EXERCISE:
Once you find the line containing "Phone (37, 1823)" in the data below, copy it and each following line exactly, up to and including the line containing "Pay an Invoice (34, 2441)", and nothing else.

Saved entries
____________________

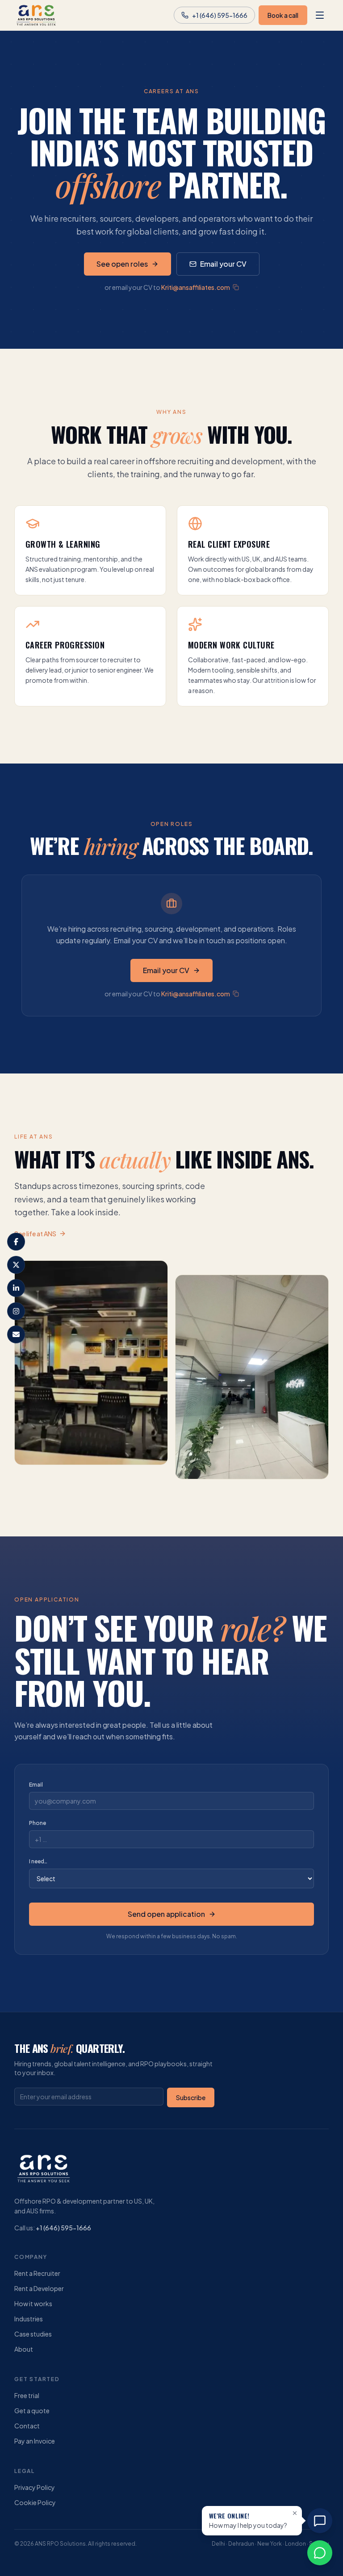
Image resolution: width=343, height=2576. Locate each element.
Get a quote (32, 2411)
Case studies (33, 2334)
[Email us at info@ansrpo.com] (16, 1334)
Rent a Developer (39, 2288)
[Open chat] (319, 2520)
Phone (37, 1823)
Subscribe (190, 2097)
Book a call (283, 15)
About (23, 2349)
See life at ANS (35, 1234)
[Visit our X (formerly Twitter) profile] (16, 1265)
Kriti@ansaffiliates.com (195, 287)
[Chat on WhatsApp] (319, 2552)
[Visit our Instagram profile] (16, 1311)
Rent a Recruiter (37, 2273)
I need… (38, 1861)
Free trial (26, 2395)
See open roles (122, 263)
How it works (33, 2303)
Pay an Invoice (34, 2441)
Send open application (166, 1914)
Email (36, 1784)
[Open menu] (320, 15)
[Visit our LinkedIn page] (16, 1288)
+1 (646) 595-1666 (63, 2228)
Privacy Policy (34, 2487)
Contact (27, 2426)
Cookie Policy (35, 2502)
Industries (28, 2319)
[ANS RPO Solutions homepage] (36, 15)
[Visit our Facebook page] (16, 1242)
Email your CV (223, 263)
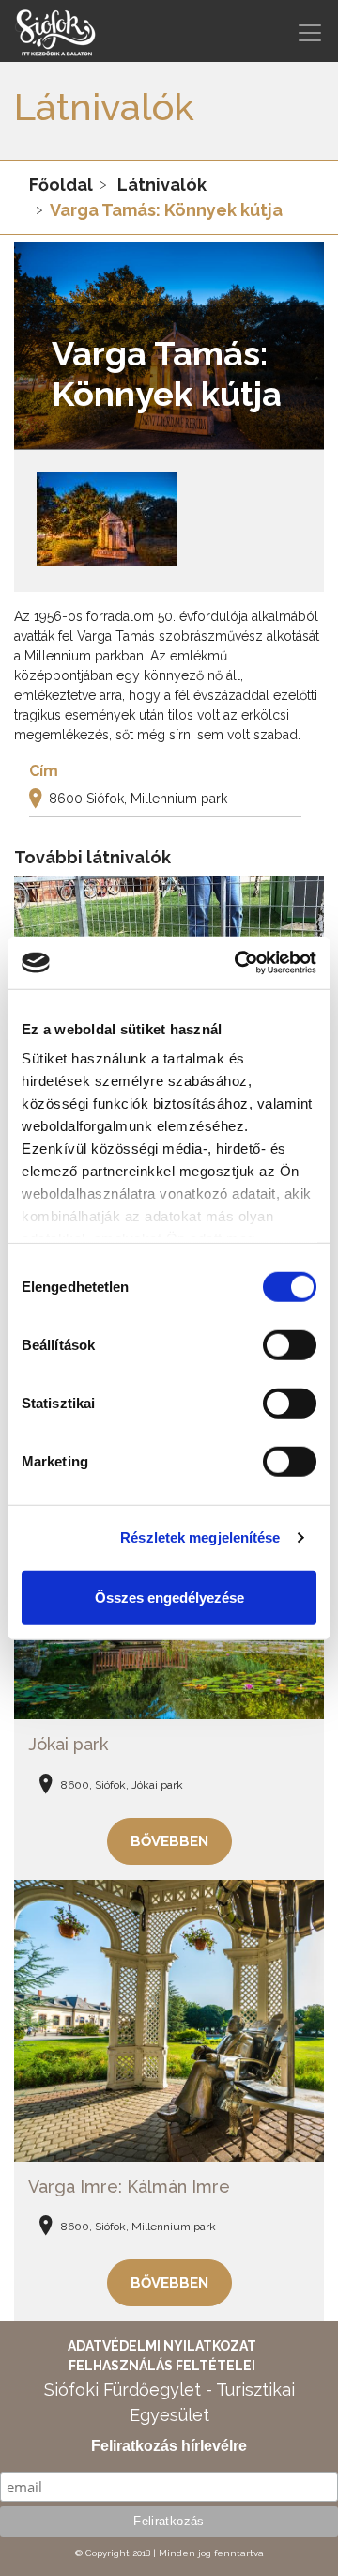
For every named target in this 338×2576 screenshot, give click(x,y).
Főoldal (61, 184)
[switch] (289, 1344)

____________________

OUTPUT FOR THIS TASK:
Phone (37, 1823)
Subscribe (190, 2097)
Book a call (283, 15)
About (23, 2349)
See life at ANS (35, 1234)
[Visit our X (formerly Twitter) profile] (16, 1265)
Kriti@ansaffiliates.com (195, 287)
[Chat on WhatsApp] (319, 2552)
[Visit our Instagram profile] (16, 1311)
Rent a Recruiter (37, 2273)
I need… (38, 1861)
Free trial (26, 2395)
See open roles (122, 263)
How it works (33, 2303)
Pay an Invoice (34, 2441)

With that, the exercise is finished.